Um dos tipos mais letais de tumor é o glioblastoma, já que poucos medicamentos se mostram eficazes em combater esse crescimento desajustado de células da glia, que compõem o tecido cerebral. O padrão atual de tratamento é a remoção cirúrgica do tumor, seguida de quimioterapia com temozolomida, radioterapia e nitrosoureias (como lomustina). Embora tenha havido certa melhora na sobrevida de pacientes ao longo dos anos, o prognóstico ruim permanece, pois essas células tumorais têm altíssima capacidade de resistir aos fármacos existentes e, muitas vezes, voltam a crescer após operação.
Agora, um estudo publicado na revista Scientific Reports mostrou resultados promissores de duas substâncias que conseguiram inibir a proliferação dessas células tumorais. Para o teste, in vitro, foram avaliados 12 compostos gerados como subprodutos durante a síntese total do cloridrato de apomorfina (APO). Dois deles, chamados de A5 (derivado de isoquinolina) e C1 (derivado de aporfina), mostraram capacidade de promover a morte das células de glioblastoma. Além disso, conseguiram bloquear a formação de novas células-tronco tumorais e potencializaram o efeito da temozolomida, hoje o principal quimioterápico utilizado no tratamento.
“Mais estudos são necessários para melhor caracterizar a ação em células tumorais e normais, mas os resultados obtidos sugerem uma potencial aplicação terapêutica desses compostos como novos agentes citotóxicos úteis no controle dos glioblastomas”, explica Dorival Mendes Rodrigues-Junior, do departamento de bioquímica médica e microbiologia da Universidade de Uppsala, na Suécia, um dos autores do artigo.
Para desenhar o estudo, os pesquisadores se debruçaram sobre a obtenção do cloridrato de apomorfina, que envolve uma série de reações químicas sequenciais, na qual cada passo gera um composto que é consumido na etapa seguinte. Em uma pesquisa anterior, o grupo havia avaliado o grau de eficácia de 14 desses compostos em células de câncer epidermoide de cabeça e pescoço. Tanto o A5 quanto o C1, também naquela ocasião, haviam se mostrado promissores e a opção foi por expandir os testes. “Diante da relevância e urgência em se identificar novas substâncias terapêuticas que possam ser úteis para o tratamento de glioblastoma, avaliamos o mesmo painel utilizado no estudo anterior, mas agora para este outro tipo de tumor”, explica Rodrigues-Junior.

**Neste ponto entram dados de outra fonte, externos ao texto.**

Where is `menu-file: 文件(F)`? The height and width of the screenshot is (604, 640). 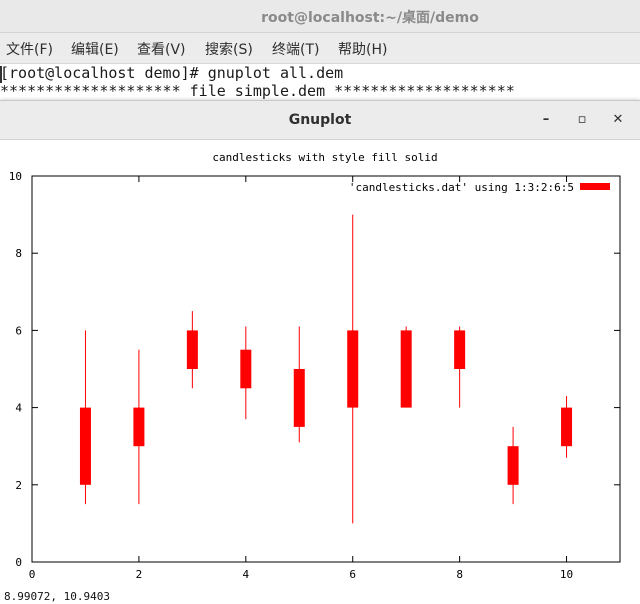 menu-file: 文件(F) is located at coordinates (30, 49).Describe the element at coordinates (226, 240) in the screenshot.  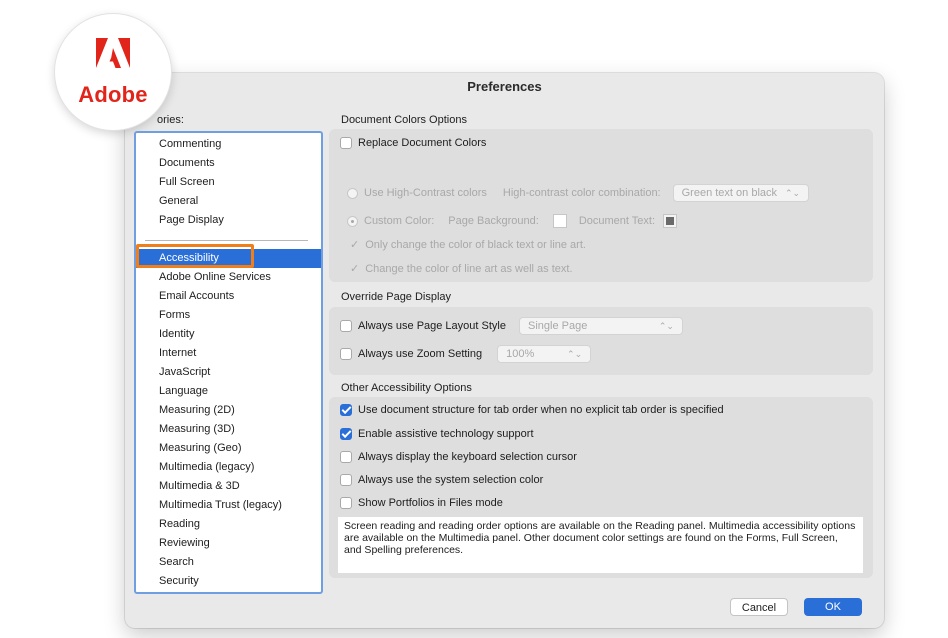
I see `category-divider` at that location.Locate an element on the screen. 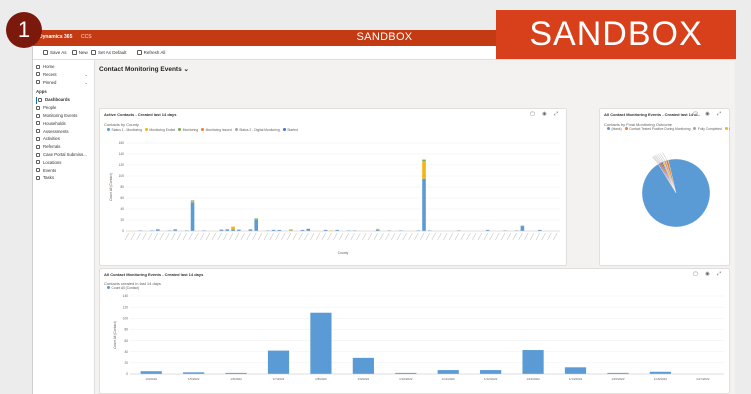 This screenshot has height=394, width=751. cmd-refresh-all-button: Refresh All is located at coordinates (150, 52).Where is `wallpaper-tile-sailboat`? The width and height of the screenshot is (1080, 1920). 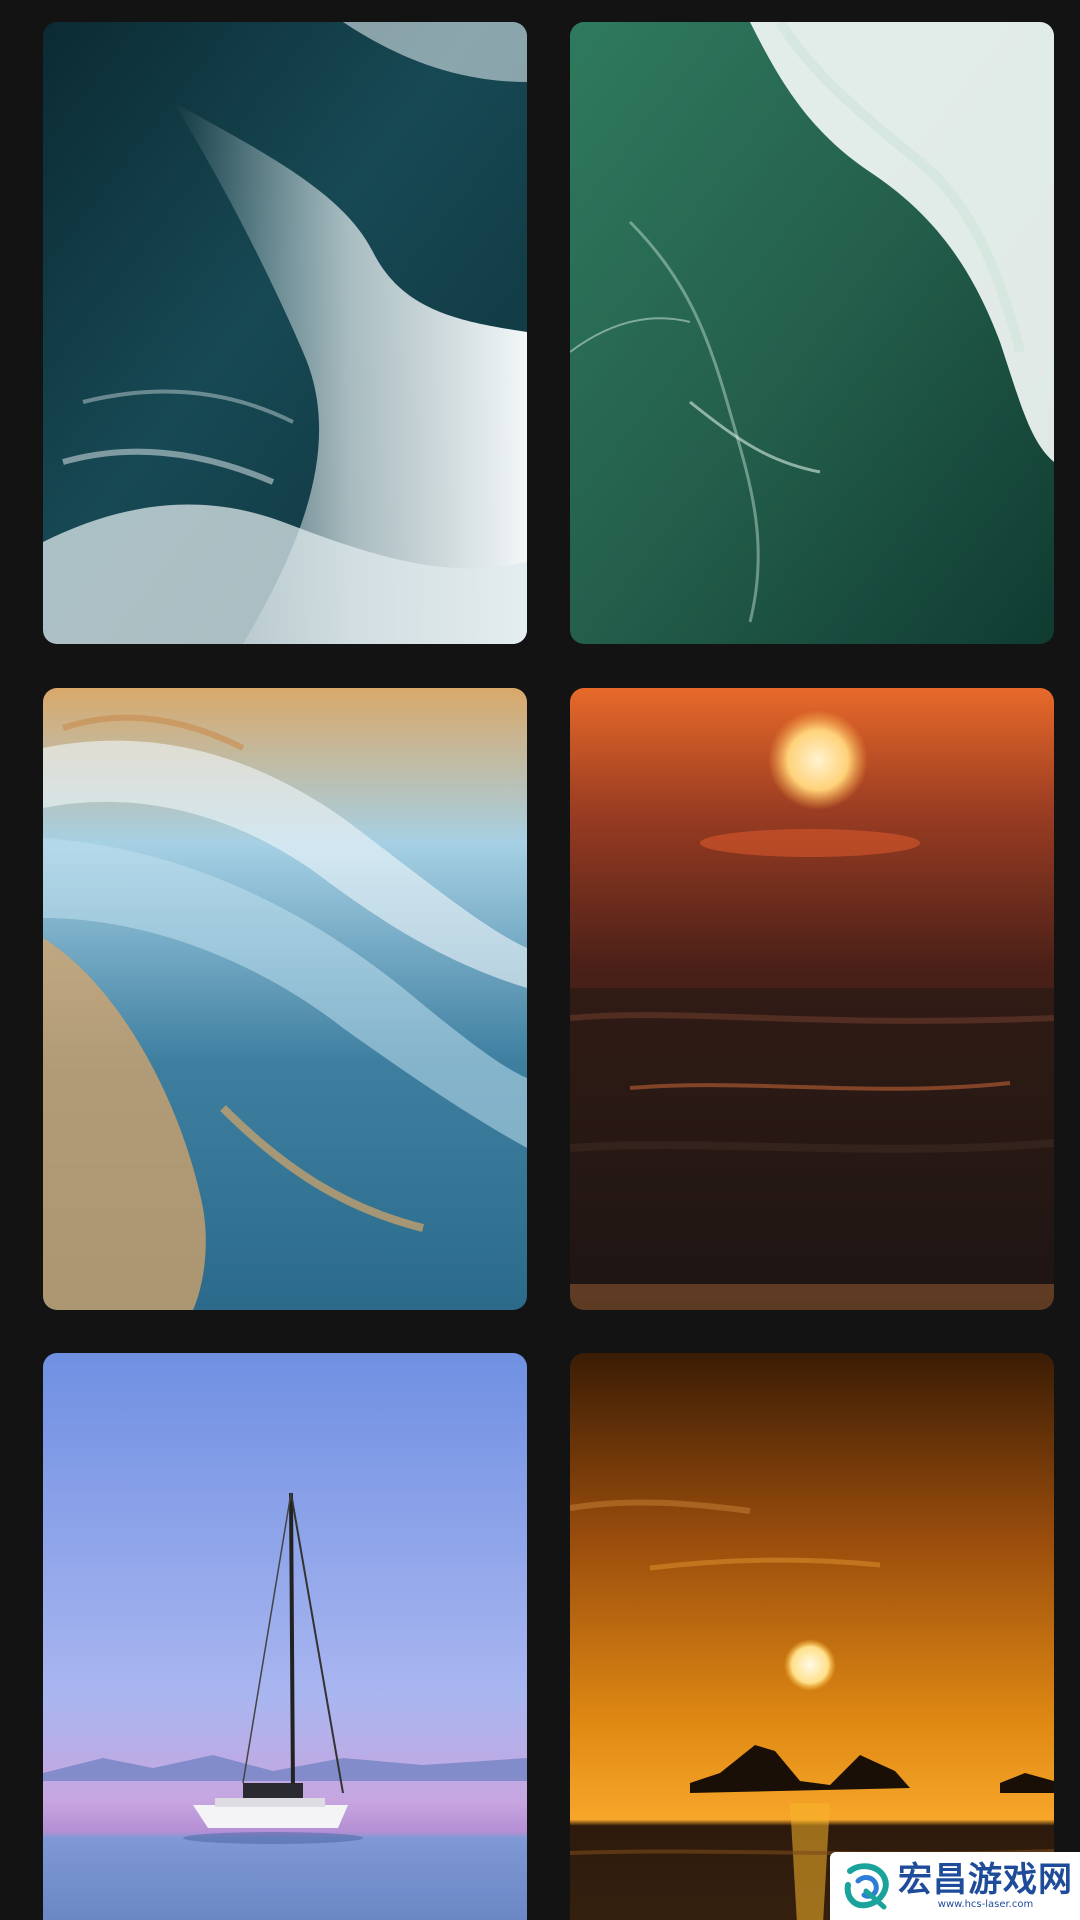
wallpaper-tile-sailboat is located at coordinates (285, 1636).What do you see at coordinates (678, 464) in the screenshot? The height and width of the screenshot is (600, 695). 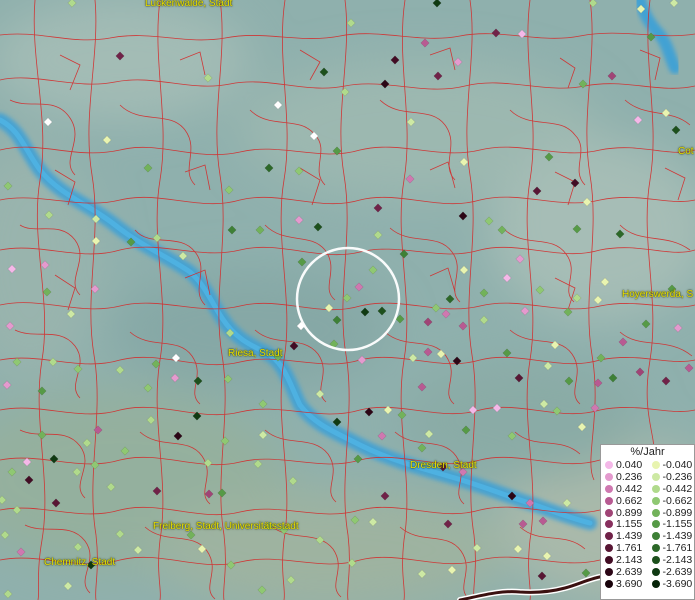 I see `legend-value-decrease: -0.040` at bounding box center [678, 464].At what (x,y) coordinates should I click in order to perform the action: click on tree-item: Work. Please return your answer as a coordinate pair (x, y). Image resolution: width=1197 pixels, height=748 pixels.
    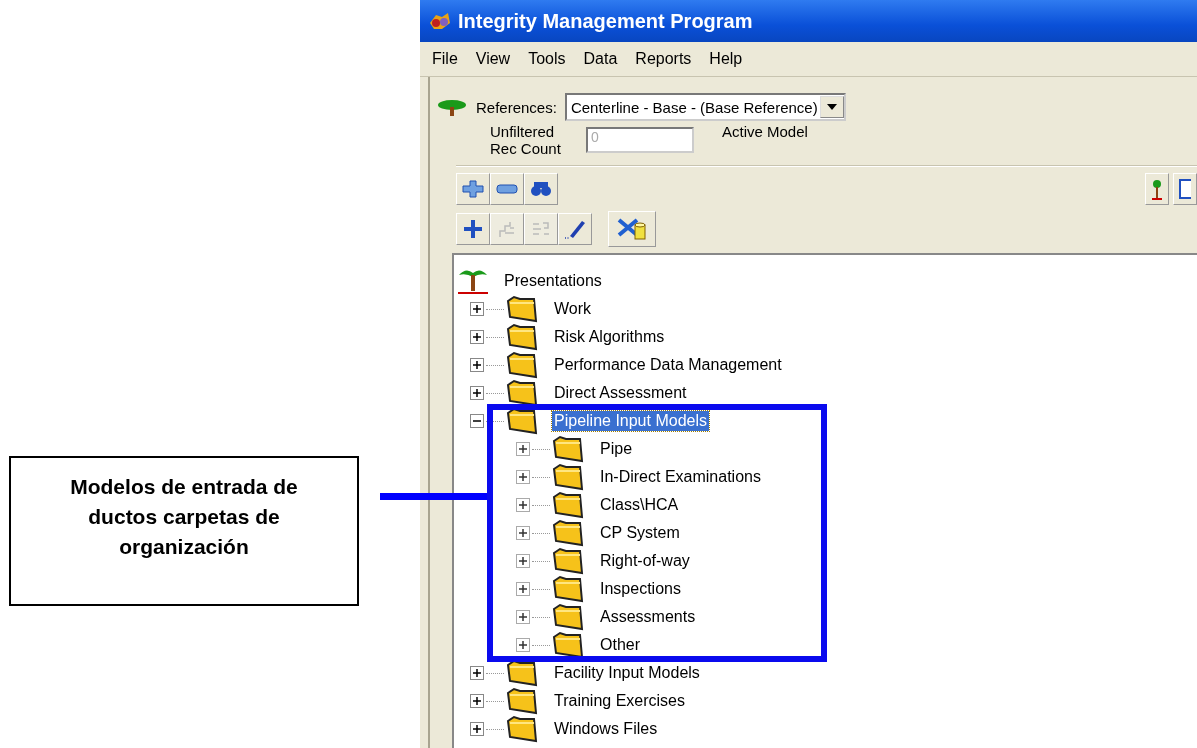
    Looking at the image, I should click on (573, 309).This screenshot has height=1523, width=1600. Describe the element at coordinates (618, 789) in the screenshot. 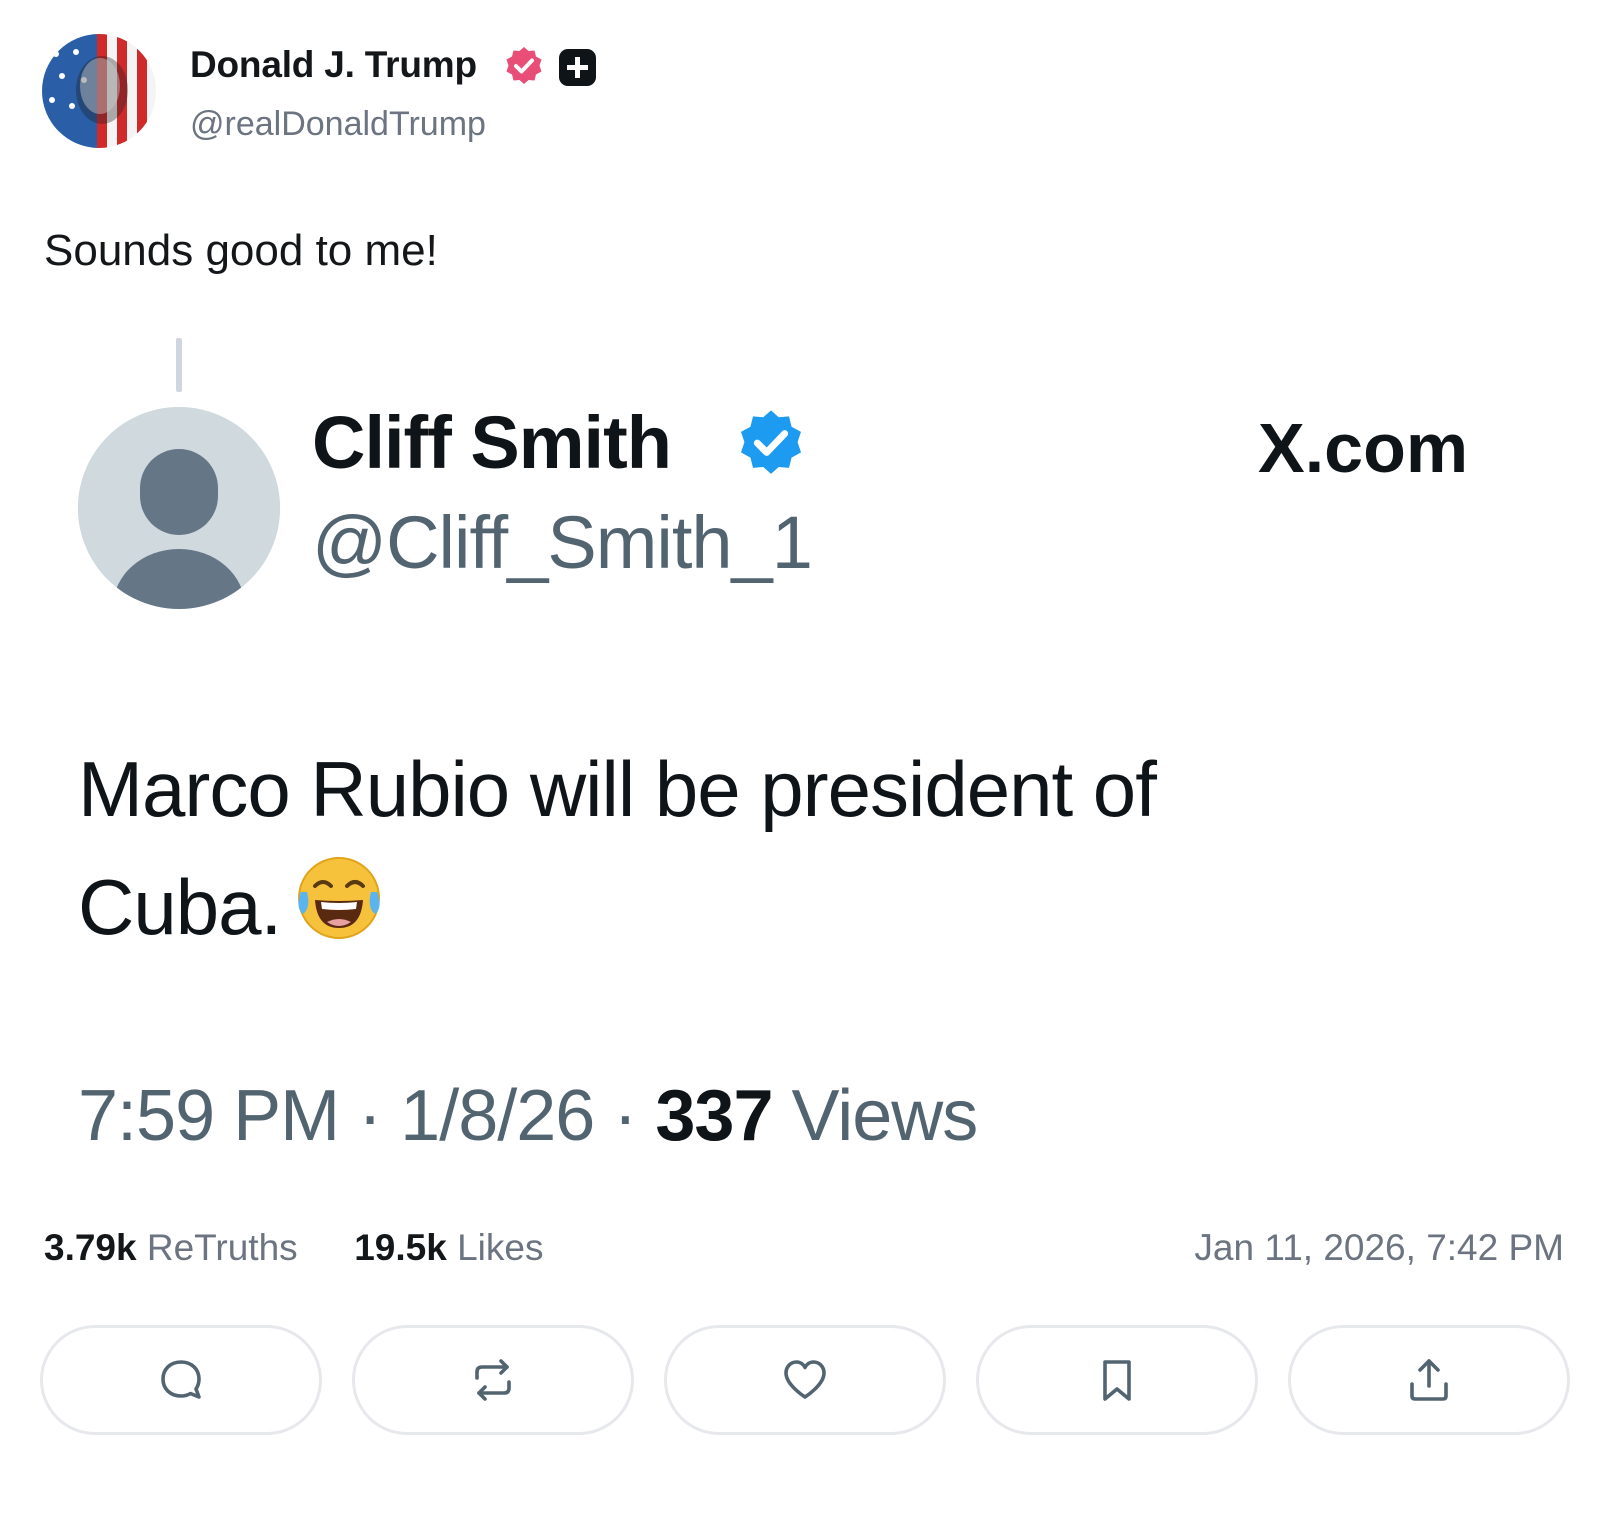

O projeto sobre marcadores moleculares de carcinoma espinocelular de cabeça e pescoço conta com apoio da FAPESP e envolve outro autor que também assina a publicação mais recente, André Vettore, do Departamento de Ciências Biológicas da Universidade Federal de São Paulo (Unifesp), campus Diadema.
“Esse estudo apresenta resultados interessantes, mas são apenas os primeiros passos de uma longa caminhada. Essa potencial utilidade dos compostos A5 e C1 no controle de células de glioblastoma precisa agora ser analisada em modelos in vivo, bem como ter seus efeitos avaliados em células neurais não tumorigênicas”, adverte Vettore. Para o pesquisador, caso os resultados obtidos nesses ensaios sejam promissores, é possível supor que, no futuro, a eficácia seja avaliada em estudos clínicos. “Satisfazendo todas as etapas, esses compostos poderão ser, por fim, úteis no tratamento de pacientes acometidos com glioblastoma”, diz.
Produtos naturais bioativos
O estudo foi elaborado para avaliar as atividades antitumorais in vitro de 12 compostos aromáticos obtidos como intermediários na síntese total da apomorfina. Essa substância alcaloide tem interação com a via da dopamina e já é amplamente utilizada para controlar as alterações motoras causadas pela doença de Parkinson.
Os alcaloides representam uma das classes mais conhecidas de produtos naturais com múltiplas propriedades farmacológicas e são estudados por ação anticonvulsivante, antiagregante plaquetário, anti-HIV, dopaminérgico, antiespasmódico e anticancerígeno.
A FAPESP incentiva estudos com essas substâncias por meio de um projeto conduzido no Departamento de Química da Unifesp, em Diadema, sob a coordenação de Cristiano Raminelli, outro autor da publicação na Scientific Reports. Assinam também o estudo Haifa Hassanie, Gustavo Henrique Goulart Trossini, Givago Prado Perecim, Laia Caja e Aristidis Moustakas.